Serum Epstein-Barr virus DNA load in primary Epstein-Barr virus infection.

Author information

1
Division of Clinical Virology, Institute of Virology, Medical University Vienna, Allgemeines Krankenhaus 4P, Währinger Gürtel 18-20, A-1090 Vienna, Austria. Claudia.Bauer@meduniwien.ac.at

Abstract

Specific viral laboratory diagnosis of primary Epstein-Barr Virus (EBV) infection is usually based on antibody-detection assays. During acute, lytic phase of infection, viral DNA can also be detected in serum. In the present study, the diagnostic utility of EBV DNA detection and quantitation in serum in primary EBV infection was investigated. The level of EBV DNA in the serum of 98 immunocompetent patients aged 1-47 years with symptomatic, antibody-confirmed EBV primary infection was assessed using a quantitative real-time PCR assay. The association between viral load and time after onset of disease, age and clinical and laboratory data was investigated. Quantitative PCR detected EBV DNA in 93 of 98 samples (94.9%), and the measured viral loads ranged from 3.8 x 10(1) to 6.6 x 10(4) copies/ml. EBV DNA detection exhibited a sensitivity of 94.9% and a specificity of 97.4% for primary EBV infection. EBV DNA was always detectable until day 12 after onset of symptoms, whereas no further positive PCR results were found after a period of 22 days after onset of disease.
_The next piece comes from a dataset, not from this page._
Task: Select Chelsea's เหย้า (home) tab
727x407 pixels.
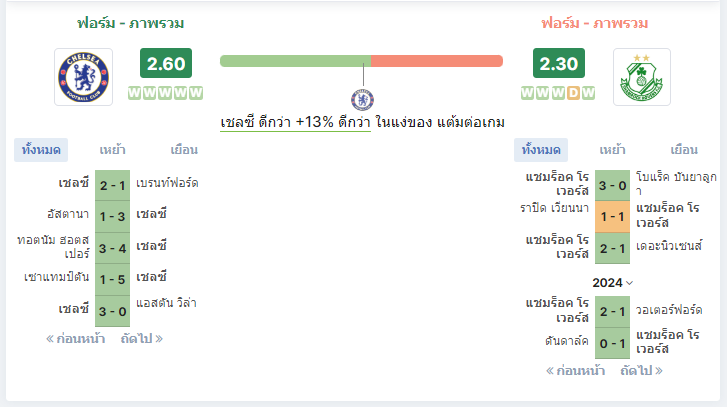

Detection of EBV DNA also showed a clearer association with the clinical manifestation of disease than the presence of EBV specific VCA IgG antibodies of low avidity. EBV DNA load was found to correlate inversely with the time after onset of disease (P < 0.001), and higher viral load levels were detected in younger (P = 0.009) and in hospitalized patients (P = 0.038). The results indicate that real-time PCR is a reliable tool for diagnosis of primary EBV infection early in the course of disease. In addition, EBV DNA detection may serve as a useful diagnostic supplement in serologically indeterminate EBV infections.

PMID:
15543583
DOI:
10.1002/jmv.20237
[Indexed for MEDLINE]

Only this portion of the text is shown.